▸ INSTRUCTIONS TO FOLLOW: Reproduce the passage on europium pH-responsive probes below, word for word, from "In a proof-of-concept" to "pH responsive probes.".

▸ DOCUMENT TEXT:
▬▬▬▬▬▬

In a proof-of-concept study for membrane receptor labelling and trafficking, the benzylguanine (BG) derivative EuL,^2c was prepared from EuL^2a using established methodology (Scheme S3, ESI†).¹² The BG derivative serves to label the SNAP-tag (ST), a self-labelling suicide enzyme¹⁵ often used to study G-Protein Coupled Receptors (GPCRs). Previous studies have shown that Eu(III)¹² and Tb(III) derivatives^16,17 can be used to label SNAP tagged receptors. Using the non-pH sensitive Lumi4-Tb complex,¹⁸ the Tag-lite technology® emerged and Lumi4-Tb labelled GPCR can be used to signal receptor internalisation. Therefore, such a model is well suited to test the behaviour of these new europium pH responsive probes.

The glucagon-like peptide-1 receptor (GLP-1R) is a receptor targeted for anti-diabetic drugs since it is involved in the metabolic pathway for insulin production. Tools to study its agonist-induced internalisation^19,20 are therefore in high demand. After labelling a HEK-293 cell line that stably expresses GLP-1R-ST with 200 nM of EuL^2c at pH 7.4, the Eu time-gated luminescence was observed (Fig. 4A: 620 nm, ΔJ = 2 band, pH 4.5, acetate buffer; ESI†). Since labelling to non-transfected HEK-293 cells is negligible under the same conditions, this demonstrates that labelling of the GLP-1R with EuL^2c on the cell surface is specific, and the compound does not accumulate in endosomal particles, as this would give rise to an observable luminescence signal. As has been shown for related Eu complexes,¹² the introduction of peripheral anionic sulfonate groups in the probe structure suppresses any non-specific labelling to cells.

▬▬▬▬▬▬

▸ DATASET EXCERPT:

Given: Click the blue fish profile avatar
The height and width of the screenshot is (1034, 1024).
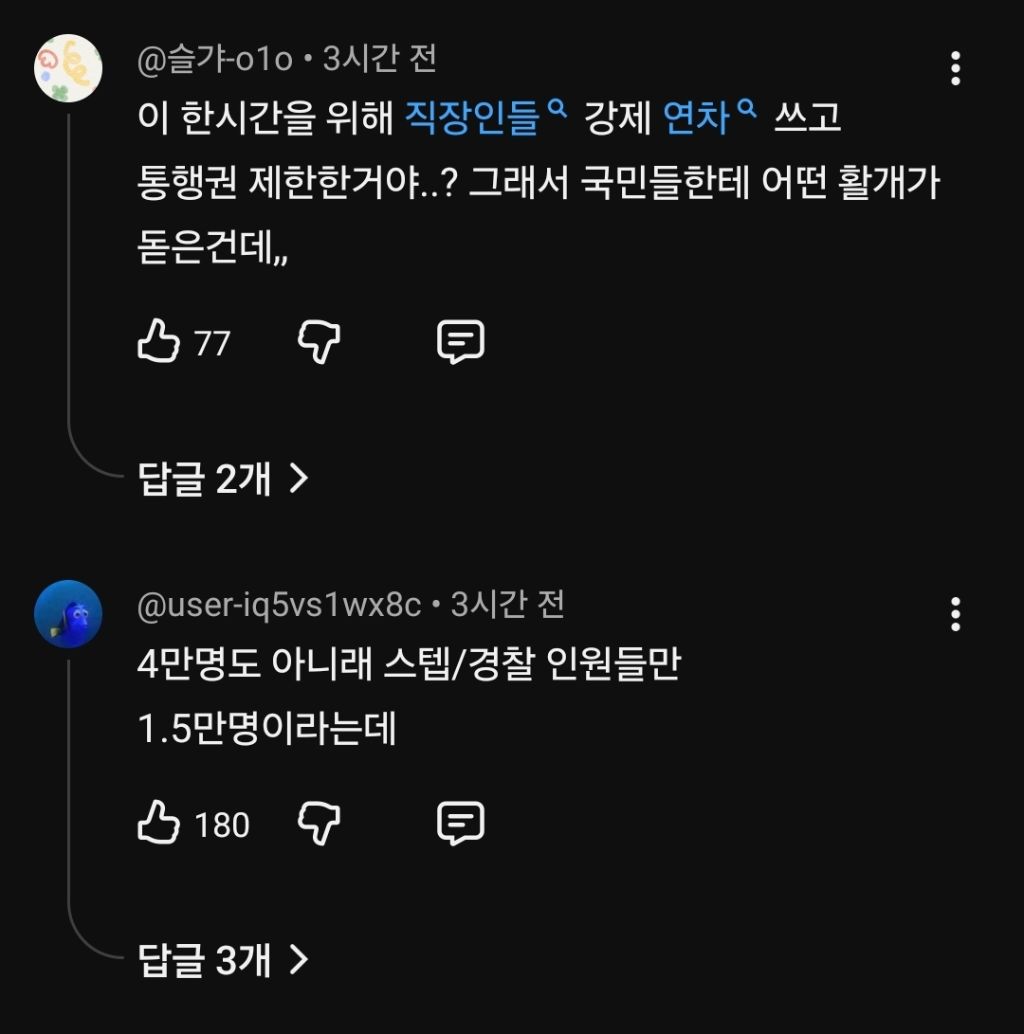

▬▬▬▬▬▬

▸ WRITTEN SOLUTION:
In a proof-of-concept study for membrane receptor labelling and trafficking, the benzylguanine (BG) derivative EuL,^2c was prepared from EuL^2a using established methodology (Scheme S3, ESI†).¹² The BG derivative serves to label the SNAP-tag (ST), a self-labelling suicide enzyme¹⁵ often used to study G-Protein Coupled Receptors (GPCRs). Previous studies have shown that Eu(III)¹² and Tb(III) derivatives^16,17 can be used to label SNAP tagged receptors. Using the non-pH sensitive Lumi4-Tb complex,¹⁸ the Tag-lite technology® emerged and Lumi4-Tb labelled GPCR can be used to signal receptor internalisation. Therefore, such a model is well suited to test the behaviour of these new europium pH responsive probes.